- **Document segment**:
╔══

This tool is helpful to create rootfs for debian-based distributions with reproducable outputs.

Installation

dotnet tool install --global AptTool

This tool needs to be run as root (generate-rootfs), so it is recommended to install it into the system path.

sudo dotnet tool install AptTool --tool-path /usr/local/bin/

General

The idea is similar to what you see with the Node package manager (npm). An "image.json" file is used to generate a "image-lock.json" file, which is then use to build a rootfs.

Here is an example "image.json" file.

{
    "repositories": [
        {
            "uri": "http://deb.debian.org/debian",
            "distribution": "buster",
            "components": [
                "main",
                "contrib",
                "non-free"
            ]
        }
    ],
    "packages": {
        "network-manager": "latest"
    },
    "preseeds": [
        "pre-seeds/locales.conf",
        "pre-seeds/timezone.conf"
    ]
}

Running apt-tool install will reach out to the defined repositories and calculate all the packages/versions needed to be installed, and generate a "image-lock.json" file.

After you have generated a "image-lock.json" file, you can then generate the rootfs using apt-tool generate-rootfs.

╚══

- **Data**:
╔══

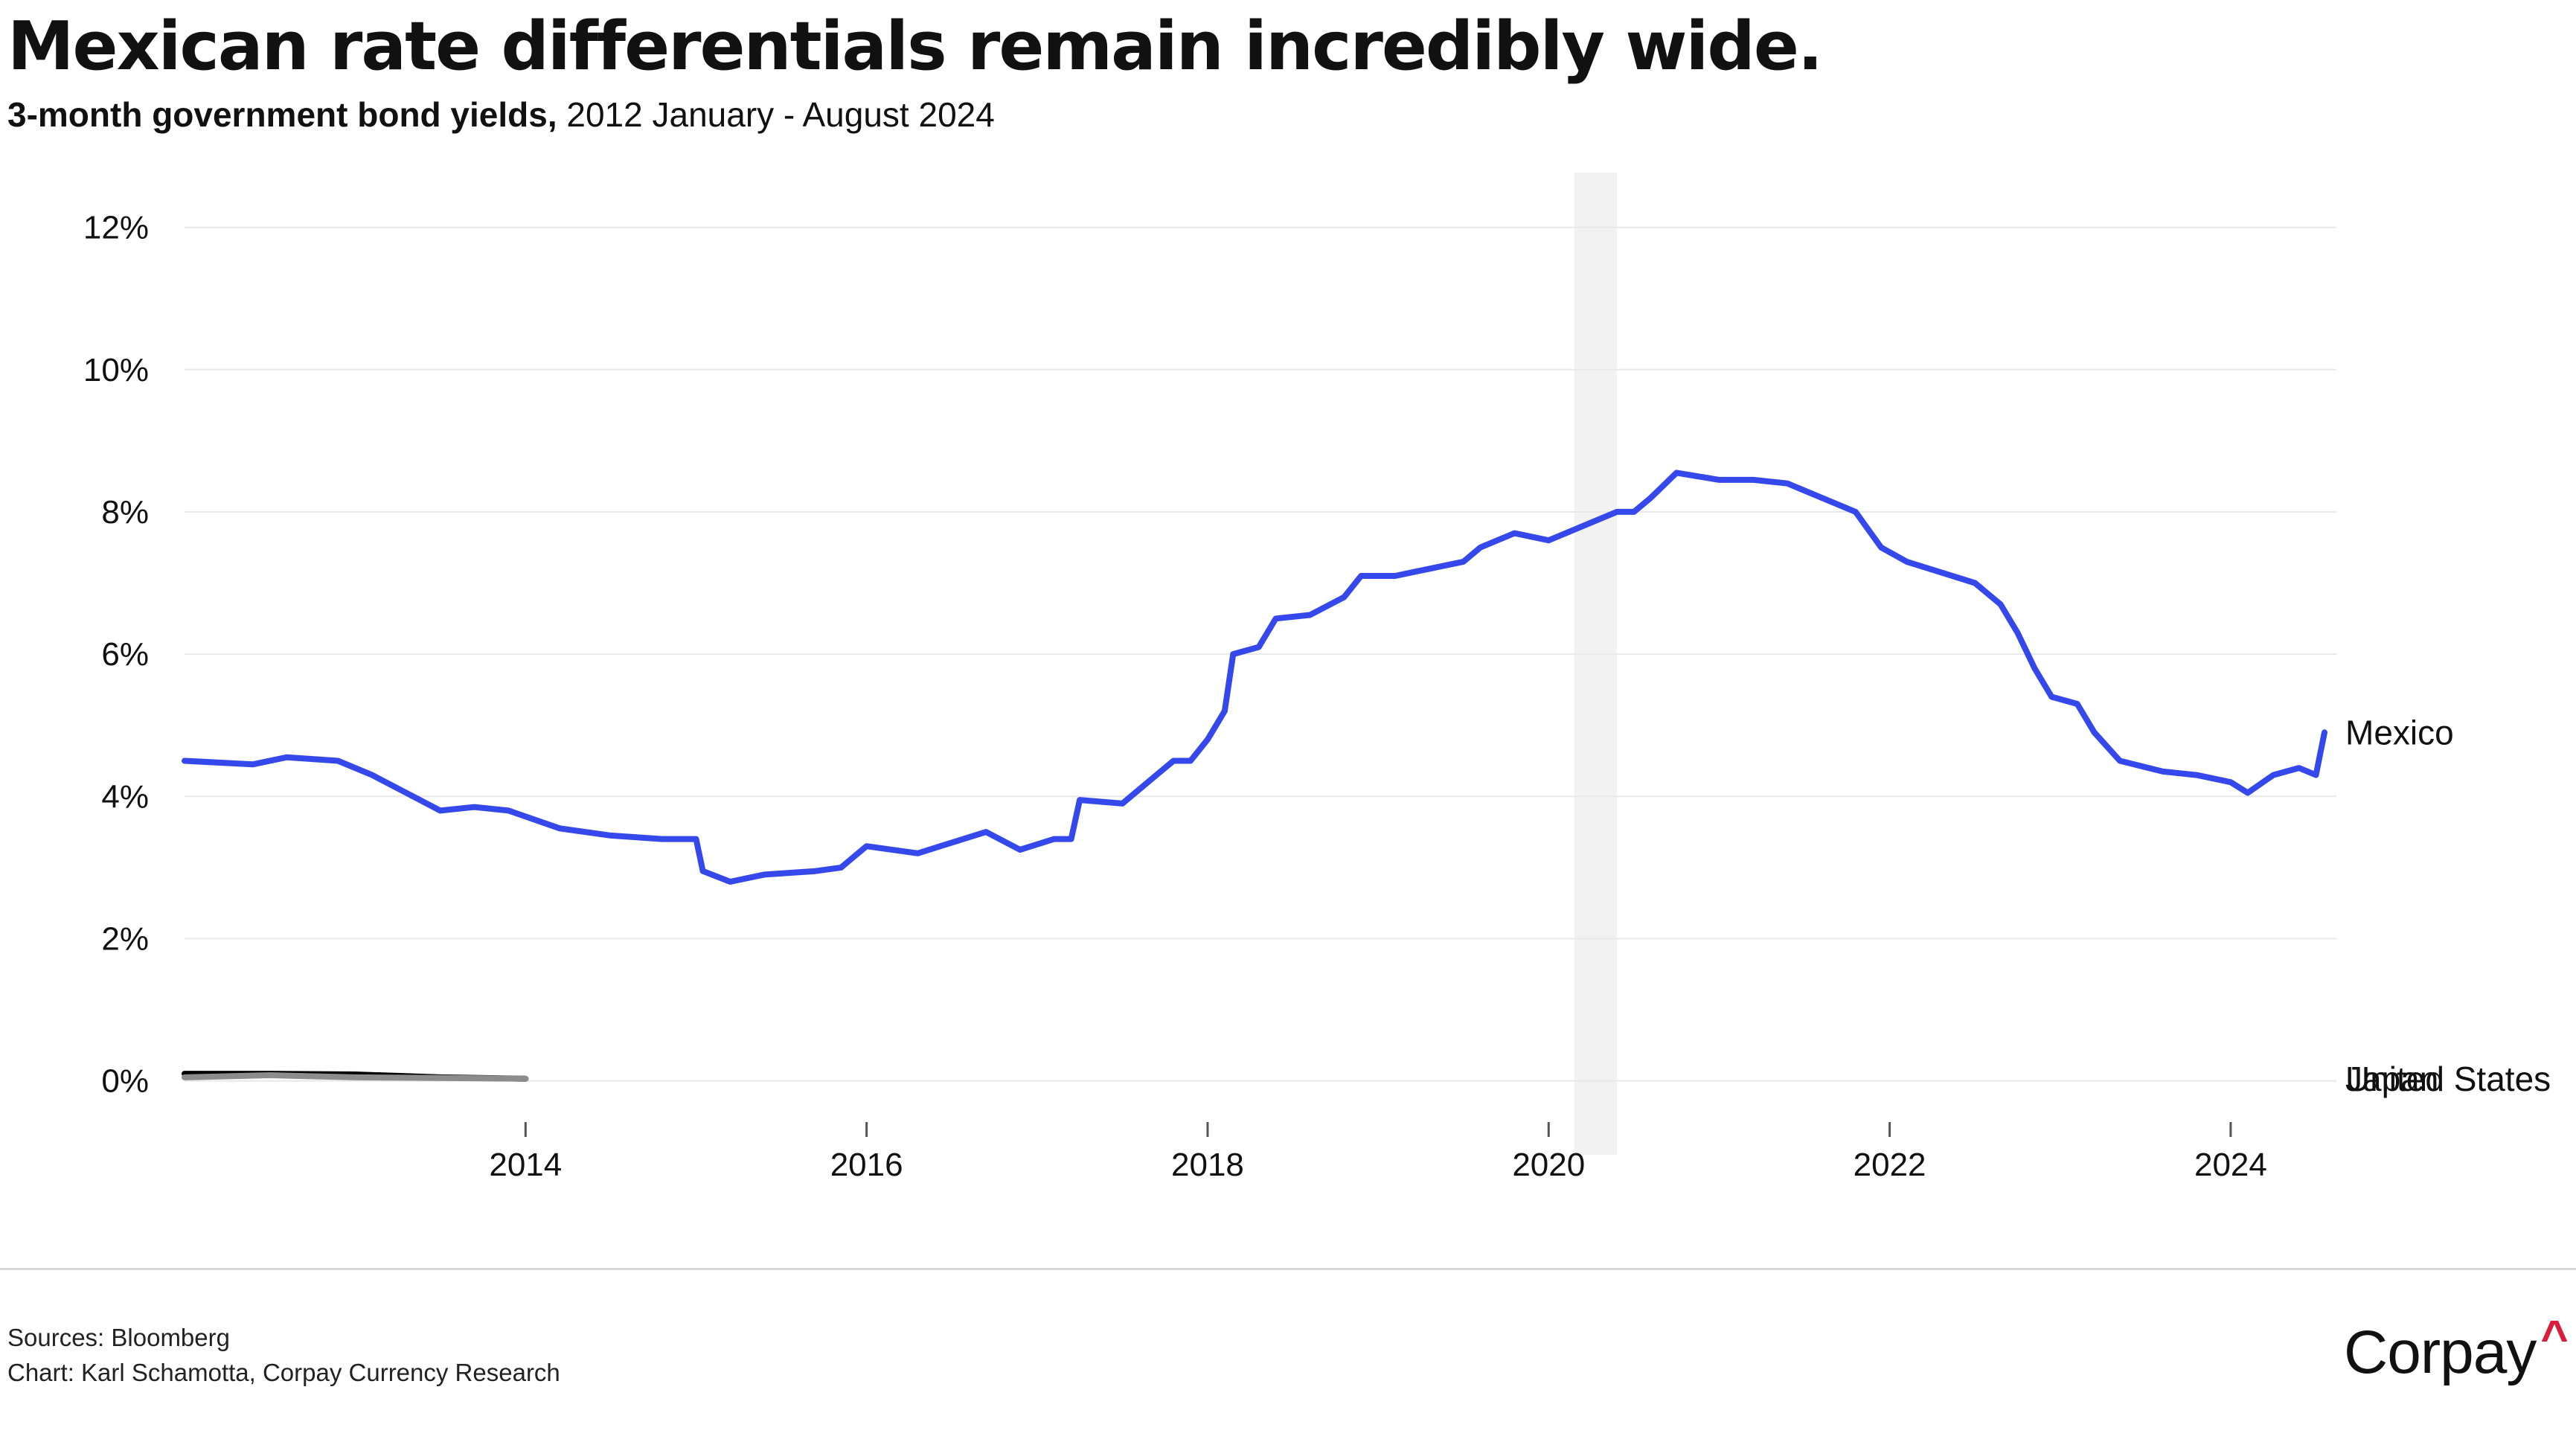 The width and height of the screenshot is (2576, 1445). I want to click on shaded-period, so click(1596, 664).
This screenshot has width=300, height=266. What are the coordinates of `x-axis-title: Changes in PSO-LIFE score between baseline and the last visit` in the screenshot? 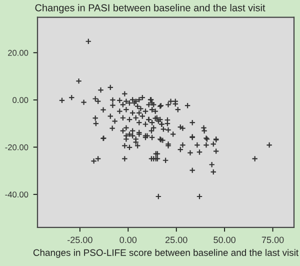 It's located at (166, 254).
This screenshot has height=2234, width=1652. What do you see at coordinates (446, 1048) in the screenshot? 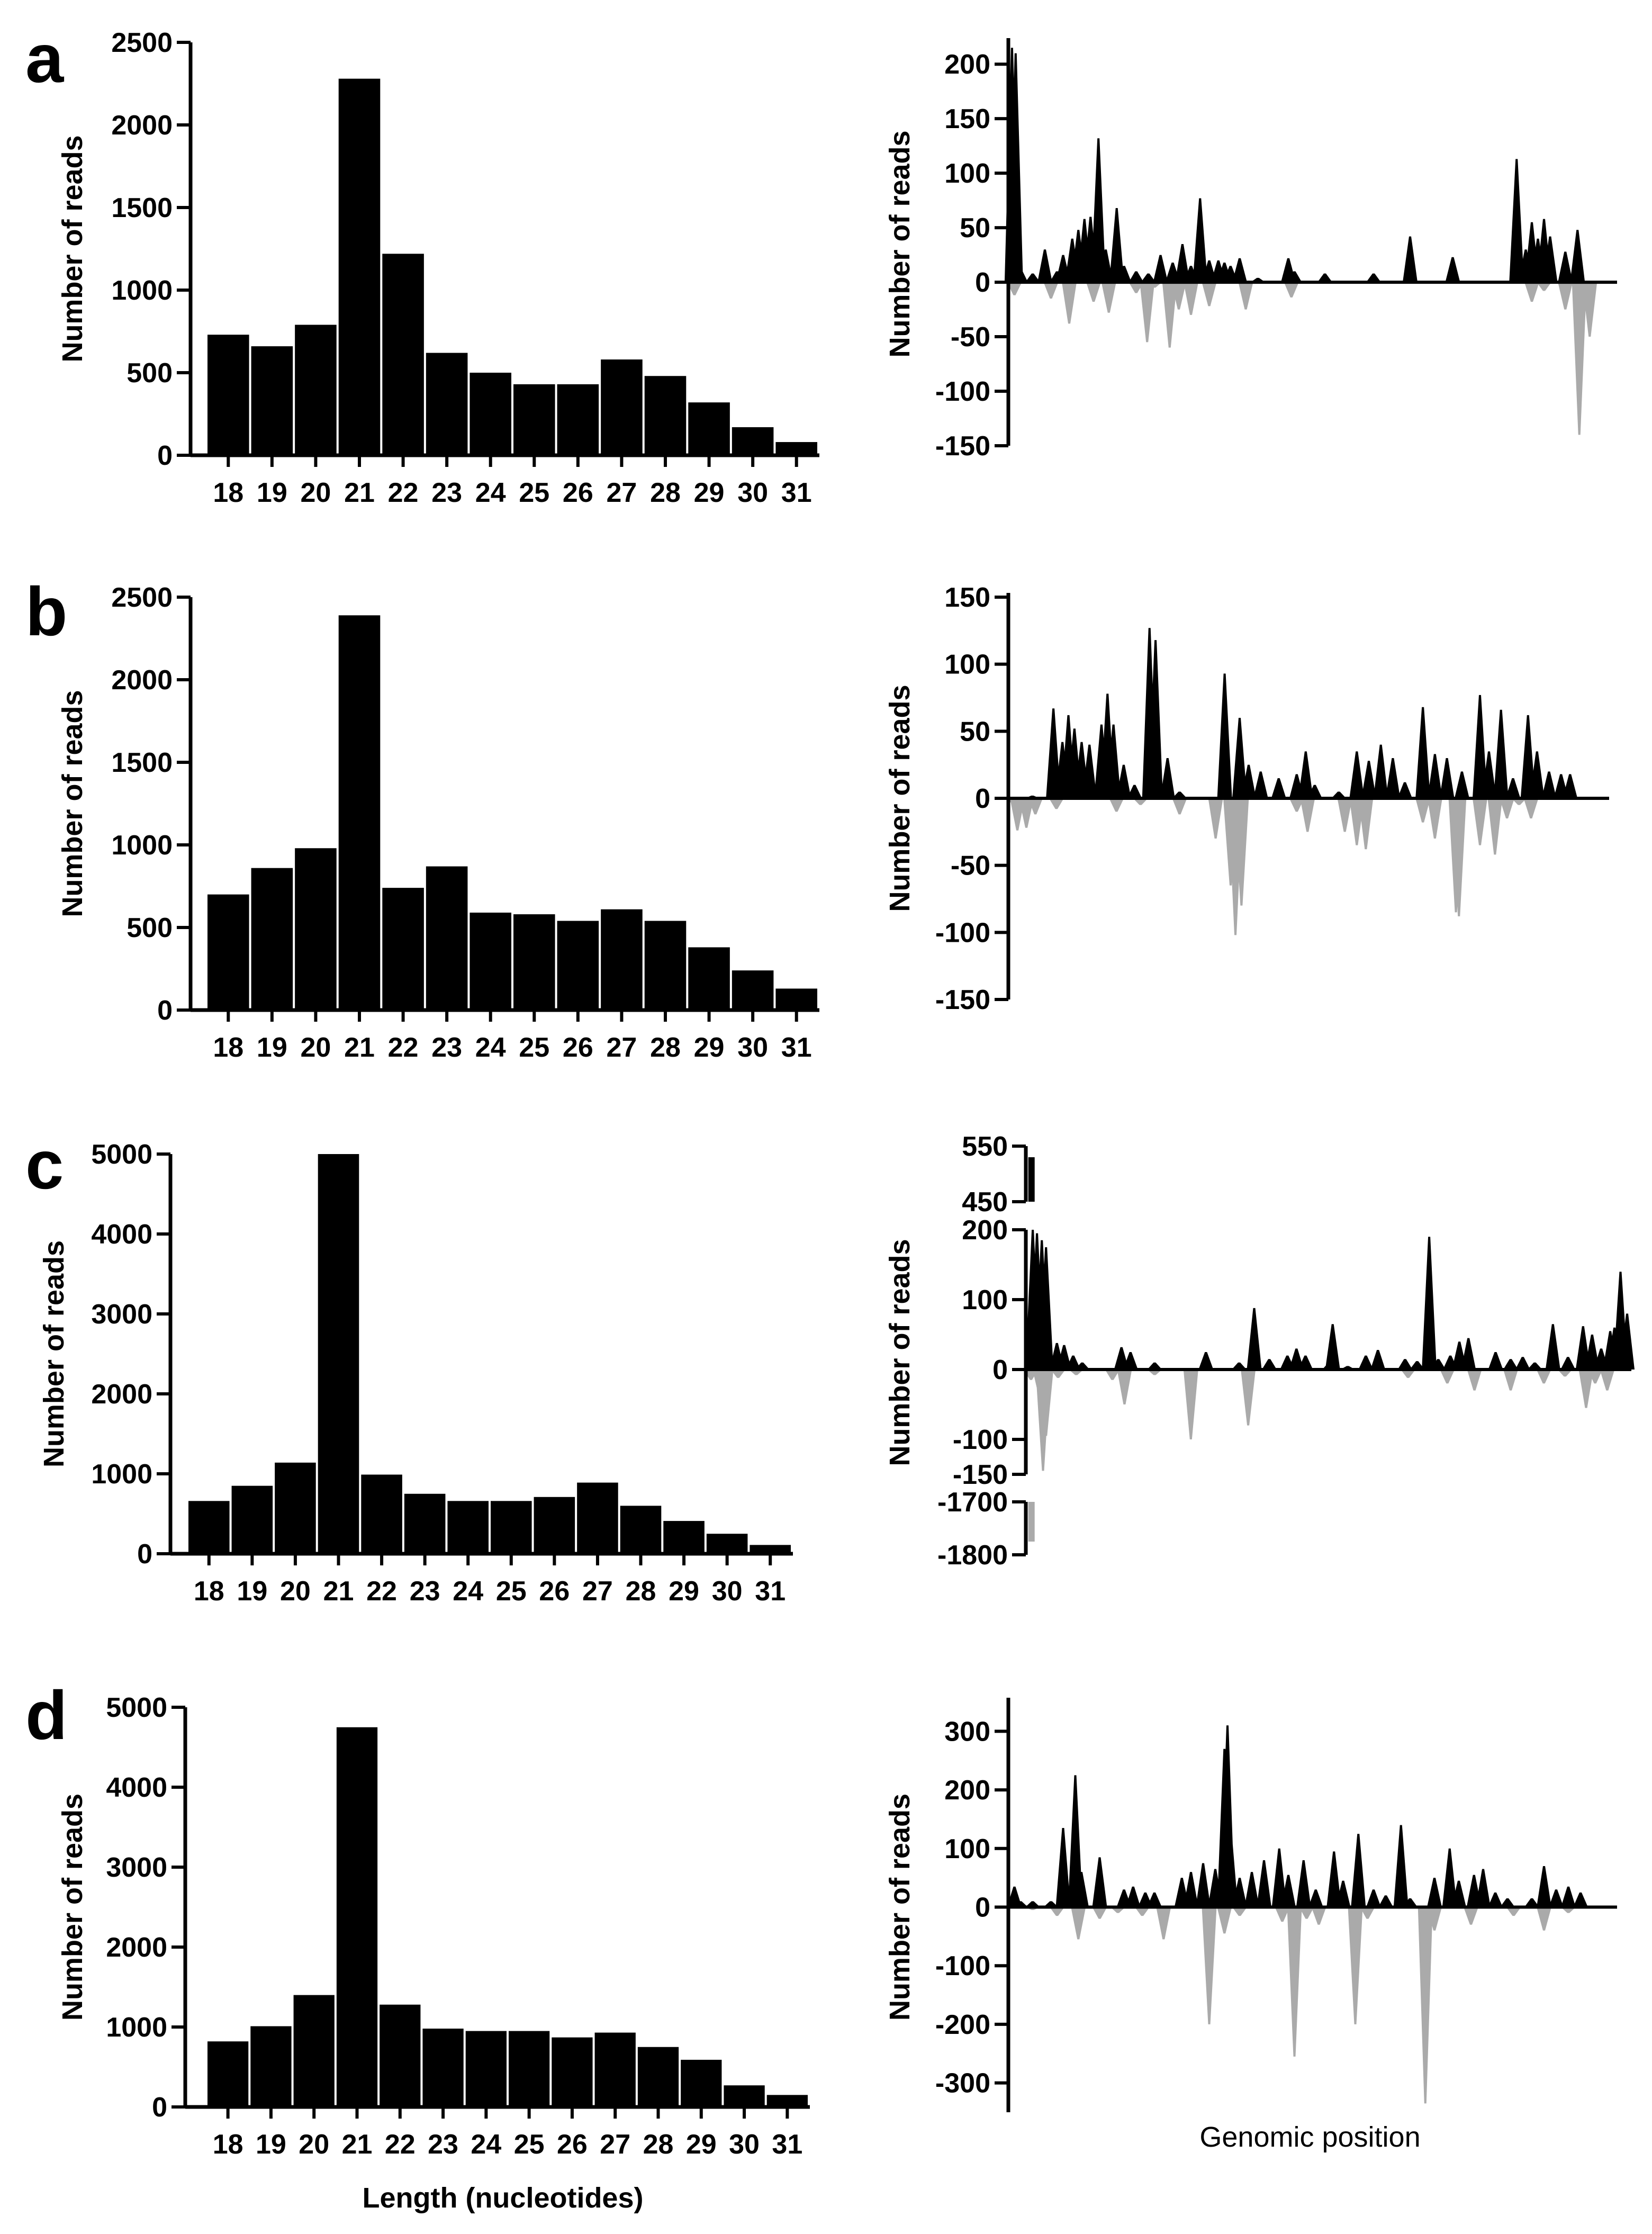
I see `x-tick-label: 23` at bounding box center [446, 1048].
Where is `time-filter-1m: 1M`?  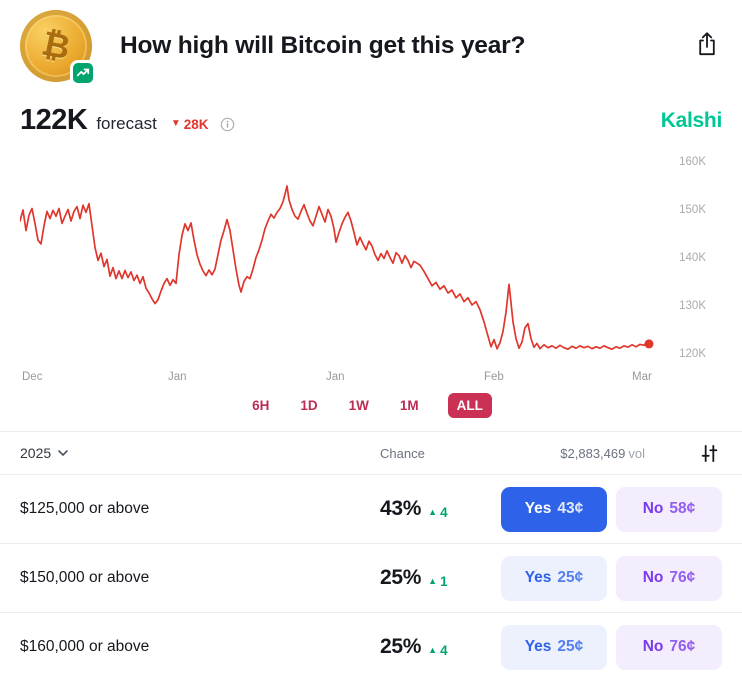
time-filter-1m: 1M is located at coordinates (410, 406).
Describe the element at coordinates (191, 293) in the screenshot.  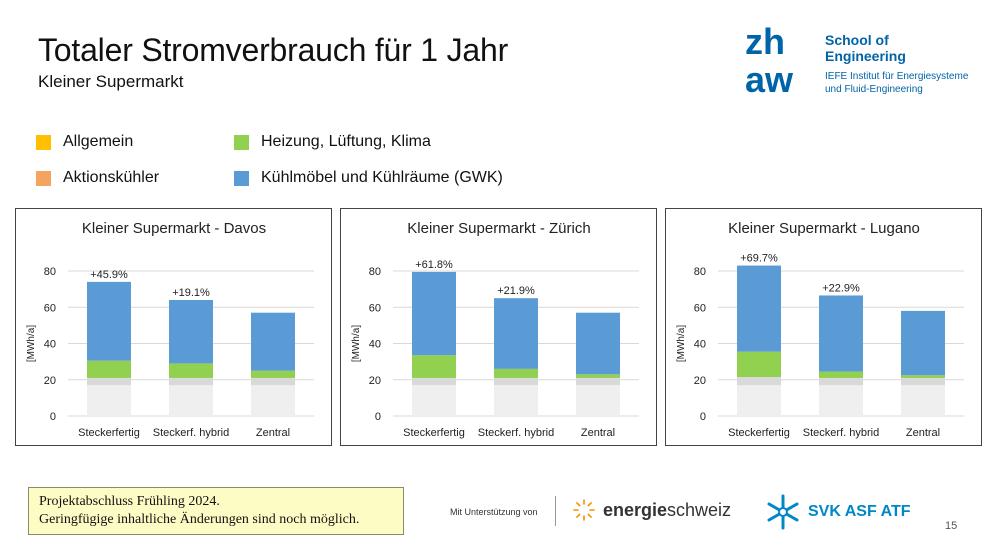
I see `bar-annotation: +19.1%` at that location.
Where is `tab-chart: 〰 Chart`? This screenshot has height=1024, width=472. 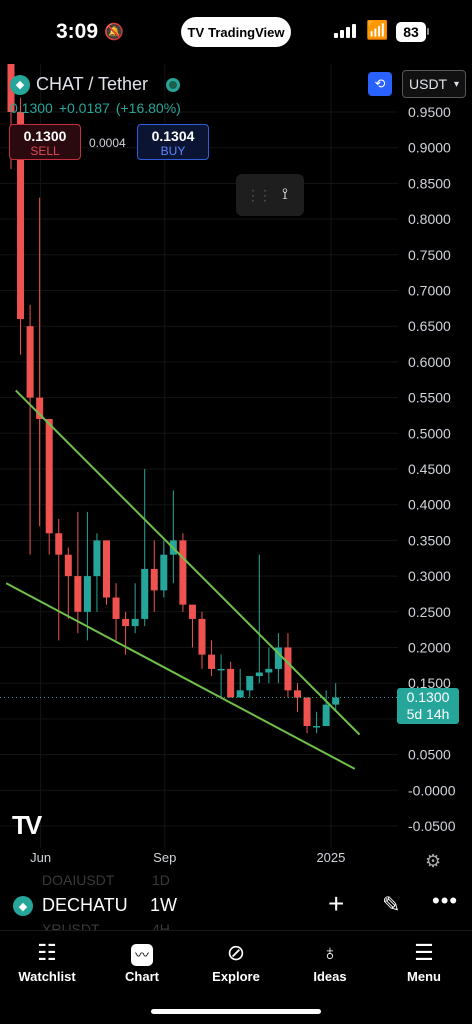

╚══

From the AptTool text above, extract the passage that begins at the words "This tool is" and stops after "the system path.", copying it unchanged.

- **Written answer**:
This tool is helpful to create rootfs for debian-based distributions with reproducable outputs.

Installation

dotnet tool install --global AptTool

This tool needs to be run as root (generate-rootfs), so it is recommended to install it into the system path.